Larry Donald Zimpleman
Analyst · UBS
Sure. Let me just make a couple of comments and I'll see -- kind of looking at Dan and Terry. Let me make a couple of comments relative to pretax return on net revenue. As I said before, if you look at a quarter like second quarter and again, we should all be careful to take a quarter and somehow annualize that or assume that, that now reflects a new dynamic going forward because as I said, particularly in second quarter, because of the strong sales, strong net cash flow, I would say it's highly unusual when all of your -- actually, more than the increase in account value all came from net cash flows, meaning the market was negative and it was a net cash flows that grew your account value. In that scenario, again, there's going to be pressure not only on ROA, there's going to be pressure on return on net revenue. That's why you've seen a slight diminution in return on net revenue in this quarter. If you go out to this, 2015 and you say, "Well, why aren't you going to see more sort of lift in that pretax return on revenue?" What I would say to that, Suneet, is we'd like to sit here and tell you that there's tremendous operational leverage, but the reality is, think about it, if the reality is, if a $25 million plan becomes a $50 million plan by 2015, they're not going to allow you to charge the same fees when their $50 million plan in 2015 that you charged in their $25 million plan in 2012. So what happens in this business is what would happen in any sort of competitively efficient business, in that you're going to see sort of a paralleling, if you will, between the fees. The fees are going to go down as the plan gets bigger and you're going to have to just kind of reprice that periodically and that's just the new dynamic of the environment we're in. So that's why you hear our comments, talking about aligning expenses, aligning expenses with revenues. And so that's the reality of the business.

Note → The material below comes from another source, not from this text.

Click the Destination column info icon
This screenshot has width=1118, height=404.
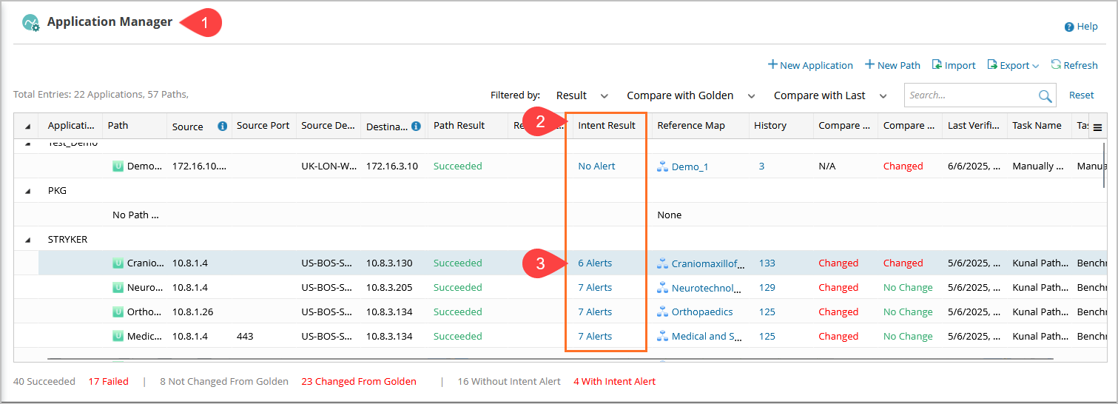click(x=416, y=127)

But we should not be negative about that because again, you talked about a pretax return on net revenue of 30%, that would be one of the highest returns in all of financial services. And if you talk about an ROA, return on assets of 24 to 26 basis points, that's an ROE that's again, in that 25%, 30% range. So these are very, very healthy margins. And again, to assume that we could increase them further I think would be a little bit naïve. So hopefully that helps.